The Silence of the Lambs

The title of The Silence of the Lambs is about the darkest fear of Clarice Starling. It's a movie about a woman and her career ambition played by an extremely talented actress and the franchise is about the bad guy Hannibal Lecter, even though I believe the movie was so compelling because it's about a woman with career ambition being dismissed constantly by everyone around her except Hannibal Lecter.

All other men in that movie are predators of women. Hannibal Lecter is her ally and he's a serial killer who preys upon men, not women.

And I think that hit a nerve with the public for reasons no one could put their finger on and that's why it's a big, big movie. And the following franchise about Hannibal Lecter did relatively poorly because it missed the entire point of what gripped the subconscious fears of the public.
That's from a previous post on this site called Hannibal Lecter and Other Female Allies. I've just finished a piece about my belief that Mileva Einstein was the primary author of Einstein's Theory of Relativity and most of his scientific papers generally.

I came up with my hypothesis about the movie The Silence of the Lambs because it came on one day and my aspie kid was like "Everyone says this is such a creepy movie and I just don't get it at all. I mean there's a serial killer and a cannibal, but I just don't understand why people act like this is a big deal.

So we watched it together and I gave him running commentary on the stuff in the movie and how it's really about Clarice Starling and her career. Even the title is about Clarice Starling's deepest fear.

The title of the movie suggests the movie is about a woman facing her darkest fears and trying to put them to rest. And the movie goes to some trouble to establish that Clarice Starling is not a victim of sex crimes and is not a woman who simply hates men because of trauma of that sort.

Her parents both die while she's still a child. Her father dies in the line of duty in law enforcement.

He didn't molest her. He wasn't a bad man who died because of being a career criminal.

She goes to live with an uncle and I believe Hannibal Lecter explicitly asks her if he molested her and she says no. But he was a sheep farmer and as a girl, it disturbed her to hear the screams of the lambs -- the baby sheep -- being slaughtered. So one night she steals one and runs away.

It's a feminine coded fear. It's rooted in maternal instinct. But the film goes to pains to establish Clarice Starling hasn't suffered sexual trauma.

Her boss tells her to go talk to Hannibal Lecter expecting her to fail. And when she succeeds, he tries to claim credit for her accomplishments.

At every turn, she's hit on by men she needs to interview or needs expert opinions from, she gives quiet pushback about "Please don't say it's because I'm a woman...it matter. Please don't." 

The absolute only man in the entire film not behaving towards her in a predatory fashion is Hannibal Lecter who is explicitly a predator of men. He's a serial killer who kills men.

And he's literally a psychologist and literally in the last cell in the basement of a mental health facility for the criminally insane. He's metaphorically the voice of the deepest, darkest corners of the collective subconscious who can and does speak the unspeakable, like "Do you think your boss fantasizes about fucking you?"

I never really had a career. I had a corporate job for five years and I was a homemaker and I have done freelance work in recent years. 

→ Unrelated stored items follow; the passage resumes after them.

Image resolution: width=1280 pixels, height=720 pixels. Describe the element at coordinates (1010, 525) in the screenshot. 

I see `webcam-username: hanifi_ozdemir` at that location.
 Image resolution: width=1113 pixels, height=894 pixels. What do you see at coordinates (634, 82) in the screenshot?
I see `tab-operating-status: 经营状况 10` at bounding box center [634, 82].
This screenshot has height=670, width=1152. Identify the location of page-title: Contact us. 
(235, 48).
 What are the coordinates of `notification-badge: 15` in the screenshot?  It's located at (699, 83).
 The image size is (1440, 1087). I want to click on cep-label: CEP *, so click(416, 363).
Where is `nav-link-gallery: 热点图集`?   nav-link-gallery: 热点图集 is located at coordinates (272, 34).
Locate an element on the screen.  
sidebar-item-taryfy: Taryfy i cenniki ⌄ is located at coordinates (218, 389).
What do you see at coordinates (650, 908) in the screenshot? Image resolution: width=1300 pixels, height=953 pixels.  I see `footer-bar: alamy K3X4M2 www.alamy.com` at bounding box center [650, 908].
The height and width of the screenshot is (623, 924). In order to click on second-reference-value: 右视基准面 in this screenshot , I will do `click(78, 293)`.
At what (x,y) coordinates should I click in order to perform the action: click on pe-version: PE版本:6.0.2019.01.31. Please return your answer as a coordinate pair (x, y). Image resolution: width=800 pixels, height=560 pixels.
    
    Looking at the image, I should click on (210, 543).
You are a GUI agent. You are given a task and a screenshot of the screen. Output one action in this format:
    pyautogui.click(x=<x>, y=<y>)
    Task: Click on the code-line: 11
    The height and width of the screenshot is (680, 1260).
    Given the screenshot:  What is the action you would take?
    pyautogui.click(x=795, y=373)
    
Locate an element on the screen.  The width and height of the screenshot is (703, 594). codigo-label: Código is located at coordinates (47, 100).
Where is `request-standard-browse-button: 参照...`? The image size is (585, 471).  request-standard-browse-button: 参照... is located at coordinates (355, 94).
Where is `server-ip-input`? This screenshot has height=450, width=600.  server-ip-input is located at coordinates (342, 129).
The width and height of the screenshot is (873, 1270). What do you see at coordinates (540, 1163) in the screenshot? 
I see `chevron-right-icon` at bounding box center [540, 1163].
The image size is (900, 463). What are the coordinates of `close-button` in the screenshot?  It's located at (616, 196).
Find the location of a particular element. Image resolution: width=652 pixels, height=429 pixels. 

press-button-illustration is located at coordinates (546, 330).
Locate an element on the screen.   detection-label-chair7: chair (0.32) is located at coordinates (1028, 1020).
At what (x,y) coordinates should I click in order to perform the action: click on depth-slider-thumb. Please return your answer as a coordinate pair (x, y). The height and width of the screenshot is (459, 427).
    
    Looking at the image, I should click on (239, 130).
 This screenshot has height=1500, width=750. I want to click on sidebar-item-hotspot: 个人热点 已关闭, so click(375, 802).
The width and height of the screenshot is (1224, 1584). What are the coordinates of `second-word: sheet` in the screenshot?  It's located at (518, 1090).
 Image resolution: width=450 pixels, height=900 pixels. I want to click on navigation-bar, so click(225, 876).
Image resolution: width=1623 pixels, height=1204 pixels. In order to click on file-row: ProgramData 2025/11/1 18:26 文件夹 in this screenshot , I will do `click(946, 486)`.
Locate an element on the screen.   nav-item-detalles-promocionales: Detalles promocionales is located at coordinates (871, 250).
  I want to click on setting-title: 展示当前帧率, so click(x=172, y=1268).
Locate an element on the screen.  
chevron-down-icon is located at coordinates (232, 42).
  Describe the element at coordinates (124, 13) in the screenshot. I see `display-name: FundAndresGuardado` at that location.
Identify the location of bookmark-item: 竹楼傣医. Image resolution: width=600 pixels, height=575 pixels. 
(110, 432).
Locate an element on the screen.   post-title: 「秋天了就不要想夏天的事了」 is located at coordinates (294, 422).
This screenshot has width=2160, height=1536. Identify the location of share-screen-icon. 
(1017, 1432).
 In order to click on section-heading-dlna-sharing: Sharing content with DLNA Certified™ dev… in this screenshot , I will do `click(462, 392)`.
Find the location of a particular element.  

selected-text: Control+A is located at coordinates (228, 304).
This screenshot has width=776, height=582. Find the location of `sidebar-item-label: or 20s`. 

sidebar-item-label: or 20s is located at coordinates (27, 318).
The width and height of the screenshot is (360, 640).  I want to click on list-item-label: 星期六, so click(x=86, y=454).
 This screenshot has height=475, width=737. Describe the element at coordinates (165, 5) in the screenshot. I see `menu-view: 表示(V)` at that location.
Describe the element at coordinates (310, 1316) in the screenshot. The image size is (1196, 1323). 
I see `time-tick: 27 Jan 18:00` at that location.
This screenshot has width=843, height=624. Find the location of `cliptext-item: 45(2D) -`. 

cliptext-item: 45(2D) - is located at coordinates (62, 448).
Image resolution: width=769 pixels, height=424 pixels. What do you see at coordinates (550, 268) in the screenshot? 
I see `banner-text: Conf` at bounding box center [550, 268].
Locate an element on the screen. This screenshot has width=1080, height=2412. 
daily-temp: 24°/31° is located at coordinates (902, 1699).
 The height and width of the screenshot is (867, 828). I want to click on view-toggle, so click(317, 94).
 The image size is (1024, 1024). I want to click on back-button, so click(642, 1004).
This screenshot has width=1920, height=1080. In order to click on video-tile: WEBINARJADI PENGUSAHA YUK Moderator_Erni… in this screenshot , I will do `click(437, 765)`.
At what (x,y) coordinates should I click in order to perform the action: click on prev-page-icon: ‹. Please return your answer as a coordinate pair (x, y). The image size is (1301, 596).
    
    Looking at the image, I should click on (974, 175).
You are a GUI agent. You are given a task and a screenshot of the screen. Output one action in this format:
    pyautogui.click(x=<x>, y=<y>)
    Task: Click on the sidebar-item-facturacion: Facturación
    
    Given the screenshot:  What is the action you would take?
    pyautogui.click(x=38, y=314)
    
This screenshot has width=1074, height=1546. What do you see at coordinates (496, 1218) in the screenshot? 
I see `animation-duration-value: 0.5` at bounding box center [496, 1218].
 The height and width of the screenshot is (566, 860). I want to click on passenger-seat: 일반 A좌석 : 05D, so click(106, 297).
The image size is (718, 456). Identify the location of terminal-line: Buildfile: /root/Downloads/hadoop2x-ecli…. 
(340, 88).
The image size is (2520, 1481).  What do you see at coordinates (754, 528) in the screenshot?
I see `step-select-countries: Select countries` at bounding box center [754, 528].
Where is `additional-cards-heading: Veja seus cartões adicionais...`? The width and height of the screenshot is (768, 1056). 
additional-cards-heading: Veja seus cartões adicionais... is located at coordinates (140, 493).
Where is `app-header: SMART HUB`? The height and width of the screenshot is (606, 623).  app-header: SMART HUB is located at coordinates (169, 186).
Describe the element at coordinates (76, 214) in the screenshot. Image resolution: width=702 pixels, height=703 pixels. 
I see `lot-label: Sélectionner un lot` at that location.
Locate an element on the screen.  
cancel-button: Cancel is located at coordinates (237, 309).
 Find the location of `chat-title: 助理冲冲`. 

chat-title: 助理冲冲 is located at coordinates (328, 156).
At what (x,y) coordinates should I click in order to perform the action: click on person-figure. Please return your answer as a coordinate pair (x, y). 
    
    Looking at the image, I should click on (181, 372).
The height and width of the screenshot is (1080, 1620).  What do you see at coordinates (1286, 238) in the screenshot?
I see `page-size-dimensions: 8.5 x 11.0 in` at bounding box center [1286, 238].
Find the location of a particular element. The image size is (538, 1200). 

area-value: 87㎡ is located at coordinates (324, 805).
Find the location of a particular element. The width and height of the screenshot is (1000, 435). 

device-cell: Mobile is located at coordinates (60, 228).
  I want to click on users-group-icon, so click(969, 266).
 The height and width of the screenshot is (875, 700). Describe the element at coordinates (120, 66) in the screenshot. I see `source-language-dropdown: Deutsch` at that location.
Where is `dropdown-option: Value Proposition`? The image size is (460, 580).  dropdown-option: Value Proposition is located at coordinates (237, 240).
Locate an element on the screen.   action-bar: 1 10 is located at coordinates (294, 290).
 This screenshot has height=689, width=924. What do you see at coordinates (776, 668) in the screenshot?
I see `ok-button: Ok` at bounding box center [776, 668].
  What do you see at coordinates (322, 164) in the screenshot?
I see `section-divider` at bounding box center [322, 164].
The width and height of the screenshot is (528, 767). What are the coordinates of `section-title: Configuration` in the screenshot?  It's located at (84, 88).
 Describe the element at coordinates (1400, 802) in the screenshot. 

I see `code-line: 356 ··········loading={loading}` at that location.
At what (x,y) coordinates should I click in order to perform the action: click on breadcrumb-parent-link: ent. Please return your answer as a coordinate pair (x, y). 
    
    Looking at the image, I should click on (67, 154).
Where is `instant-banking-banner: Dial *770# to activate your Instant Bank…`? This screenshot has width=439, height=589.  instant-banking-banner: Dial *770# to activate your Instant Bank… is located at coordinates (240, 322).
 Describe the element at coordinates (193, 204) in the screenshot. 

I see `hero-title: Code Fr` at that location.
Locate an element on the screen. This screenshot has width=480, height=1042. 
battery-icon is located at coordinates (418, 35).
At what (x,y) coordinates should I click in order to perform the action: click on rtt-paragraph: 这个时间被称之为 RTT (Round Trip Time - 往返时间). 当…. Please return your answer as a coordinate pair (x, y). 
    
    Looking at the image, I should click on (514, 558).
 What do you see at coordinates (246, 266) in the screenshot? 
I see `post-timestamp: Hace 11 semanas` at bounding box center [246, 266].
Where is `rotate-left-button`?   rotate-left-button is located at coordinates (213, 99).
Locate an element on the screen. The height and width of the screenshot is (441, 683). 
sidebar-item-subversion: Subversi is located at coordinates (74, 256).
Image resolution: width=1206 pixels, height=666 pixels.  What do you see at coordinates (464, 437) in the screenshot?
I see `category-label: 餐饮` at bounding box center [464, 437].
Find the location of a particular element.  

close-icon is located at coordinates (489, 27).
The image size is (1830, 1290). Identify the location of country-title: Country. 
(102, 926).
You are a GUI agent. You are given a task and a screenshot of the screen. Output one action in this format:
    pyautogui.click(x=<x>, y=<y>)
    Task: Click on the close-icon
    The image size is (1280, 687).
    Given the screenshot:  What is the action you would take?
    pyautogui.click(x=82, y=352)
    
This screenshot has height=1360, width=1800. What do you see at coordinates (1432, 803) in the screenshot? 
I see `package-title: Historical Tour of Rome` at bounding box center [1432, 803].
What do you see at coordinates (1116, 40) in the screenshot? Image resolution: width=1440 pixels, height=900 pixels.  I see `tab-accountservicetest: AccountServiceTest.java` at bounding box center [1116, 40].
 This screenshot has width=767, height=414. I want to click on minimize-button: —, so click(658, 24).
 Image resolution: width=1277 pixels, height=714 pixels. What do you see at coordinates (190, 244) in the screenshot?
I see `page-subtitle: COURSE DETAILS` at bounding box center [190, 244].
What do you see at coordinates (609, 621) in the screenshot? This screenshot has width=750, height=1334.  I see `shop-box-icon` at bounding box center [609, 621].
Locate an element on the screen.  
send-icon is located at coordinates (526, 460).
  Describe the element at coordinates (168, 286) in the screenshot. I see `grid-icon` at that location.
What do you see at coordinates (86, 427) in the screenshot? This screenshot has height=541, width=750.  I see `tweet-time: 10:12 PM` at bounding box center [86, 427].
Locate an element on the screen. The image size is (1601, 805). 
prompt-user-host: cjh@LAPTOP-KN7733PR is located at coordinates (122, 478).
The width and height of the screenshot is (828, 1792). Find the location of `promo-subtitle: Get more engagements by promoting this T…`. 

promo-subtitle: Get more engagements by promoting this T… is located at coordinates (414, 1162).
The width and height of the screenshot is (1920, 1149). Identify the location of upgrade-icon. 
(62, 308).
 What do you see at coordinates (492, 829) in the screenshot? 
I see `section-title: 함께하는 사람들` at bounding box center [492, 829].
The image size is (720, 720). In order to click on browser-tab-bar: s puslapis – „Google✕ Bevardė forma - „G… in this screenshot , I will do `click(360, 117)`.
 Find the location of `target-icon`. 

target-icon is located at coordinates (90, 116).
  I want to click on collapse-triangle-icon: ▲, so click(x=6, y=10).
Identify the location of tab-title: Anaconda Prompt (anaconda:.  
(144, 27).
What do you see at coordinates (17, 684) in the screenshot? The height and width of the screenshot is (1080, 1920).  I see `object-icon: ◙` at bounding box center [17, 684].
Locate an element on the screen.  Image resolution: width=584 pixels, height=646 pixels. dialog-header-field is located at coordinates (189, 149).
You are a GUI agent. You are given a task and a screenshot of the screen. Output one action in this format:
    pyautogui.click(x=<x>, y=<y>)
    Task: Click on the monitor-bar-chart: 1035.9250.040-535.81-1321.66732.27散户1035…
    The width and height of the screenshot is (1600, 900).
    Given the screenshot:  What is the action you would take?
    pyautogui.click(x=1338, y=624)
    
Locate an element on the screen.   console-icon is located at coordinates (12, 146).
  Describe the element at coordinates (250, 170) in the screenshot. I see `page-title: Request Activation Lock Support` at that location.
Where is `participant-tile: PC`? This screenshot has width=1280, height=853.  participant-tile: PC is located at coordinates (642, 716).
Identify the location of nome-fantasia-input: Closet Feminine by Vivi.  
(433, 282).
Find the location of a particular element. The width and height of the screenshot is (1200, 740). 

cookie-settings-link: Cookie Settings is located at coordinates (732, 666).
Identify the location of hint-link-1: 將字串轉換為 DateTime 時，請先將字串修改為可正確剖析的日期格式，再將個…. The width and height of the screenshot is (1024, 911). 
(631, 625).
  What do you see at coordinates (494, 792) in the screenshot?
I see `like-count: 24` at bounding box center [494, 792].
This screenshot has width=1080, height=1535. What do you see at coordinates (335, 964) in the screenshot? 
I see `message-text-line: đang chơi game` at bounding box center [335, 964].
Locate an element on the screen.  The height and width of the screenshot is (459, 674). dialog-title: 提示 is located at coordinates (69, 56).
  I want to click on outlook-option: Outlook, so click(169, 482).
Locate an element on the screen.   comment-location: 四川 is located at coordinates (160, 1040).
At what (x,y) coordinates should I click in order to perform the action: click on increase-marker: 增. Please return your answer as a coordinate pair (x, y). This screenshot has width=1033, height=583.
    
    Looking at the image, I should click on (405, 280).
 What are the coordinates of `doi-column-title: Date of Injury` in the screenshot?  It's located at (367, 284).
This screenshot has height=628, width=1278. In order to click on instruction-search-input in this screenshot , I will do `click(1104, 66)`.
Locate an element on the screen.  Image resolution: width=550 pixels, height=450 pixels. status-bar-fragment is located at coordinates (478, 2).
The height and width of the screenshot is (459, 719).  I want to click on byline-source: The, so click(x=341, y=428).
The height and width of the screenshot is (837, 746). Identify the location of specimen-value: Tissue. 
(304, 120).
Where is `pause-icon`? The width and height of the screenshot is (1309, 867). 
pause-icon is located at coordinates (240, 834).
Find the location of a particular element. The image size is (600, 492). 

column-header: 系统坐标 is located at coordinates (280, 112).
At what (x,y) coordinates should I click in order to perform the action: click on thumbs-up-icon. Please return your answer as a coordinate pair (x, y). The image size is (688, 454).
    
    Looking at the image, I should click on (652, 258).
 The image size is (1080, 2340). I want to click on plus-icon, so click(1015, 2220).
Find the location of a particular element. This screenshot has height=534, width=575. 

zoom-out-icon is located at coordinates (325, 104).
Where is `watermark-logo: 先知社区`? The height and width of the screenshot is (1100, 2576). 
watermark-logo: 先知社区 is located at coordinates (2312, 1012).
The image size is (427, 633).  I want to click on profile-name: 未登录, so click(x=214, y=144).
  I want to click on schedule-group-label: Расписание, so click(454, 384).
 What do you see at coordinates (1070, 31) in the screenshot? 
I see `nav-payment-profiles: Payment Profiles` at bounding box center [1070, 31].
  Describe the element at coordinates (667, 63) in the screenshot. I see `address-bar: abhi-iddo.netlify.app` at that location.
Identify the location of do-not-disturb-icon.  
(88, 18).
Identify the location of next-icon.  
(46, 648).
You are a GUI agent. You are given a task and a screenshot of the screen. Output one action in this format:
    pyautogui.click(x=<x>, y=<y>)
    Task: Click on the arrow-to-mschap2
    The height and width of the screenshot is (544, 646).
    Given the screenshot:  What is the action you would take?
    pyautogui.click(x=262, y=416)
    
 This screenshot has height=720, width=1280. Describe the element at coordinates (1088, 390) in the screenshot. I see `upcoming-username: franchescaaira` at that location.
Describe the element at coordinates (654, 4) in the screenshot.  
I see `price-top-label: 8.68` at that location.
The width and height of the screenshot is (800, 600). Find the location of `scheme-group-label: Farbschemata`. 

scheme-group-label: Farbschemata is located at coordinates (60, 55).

There are posts on this site and on Witness to Destruction and Eclogiselle that talk about my experiences with applying for a serious job with a spiffy title of Executive Director and then things getting very weird after they hired someone less qualified than I was and didn't fire him and refused to do right by me.

And frankly I think the man they did hire, Wil Russoul, is a MORON because I didn't WANT his job and went to great pains to tell his bosses that and make it clear I really wanted a part-time job or freelance work that helped me pay my bills.

I'm medically handicapped and I wanted stability and something approaching a middle class lifestyle and I was willing to attend public meetings and give ideas away for free in hopes of networking and improving my income and helping people in power to improve the town I lived in.

If he weren't a MORON, he could have hired me as a part-time assistant, given me credit for a few things to get people to accept me and make me like him, then taken credit for most of my work and looked brilliant while I got credited as the unimportant, easily replaced secretary.

And even I would have had trouble figuring out exactly how much I was contributing and how much he was contributing while he got all the credit. 

Women have more trouble than men anyway with getting taken seriously and getting credit for their work. Men also struggle with that, especially if they are doing something innovative. The father of genetics got recognition only decades after his death.

And that is part of what is so scary about The Silence of the Lambs: A talented, hardworking, ambitious career woman can do good work that makes a difference and get nothing but sexual harassment while men take credit for her ideas, men get promotions and pay raises based on her work and she languishes in some underpaid job with no recognition.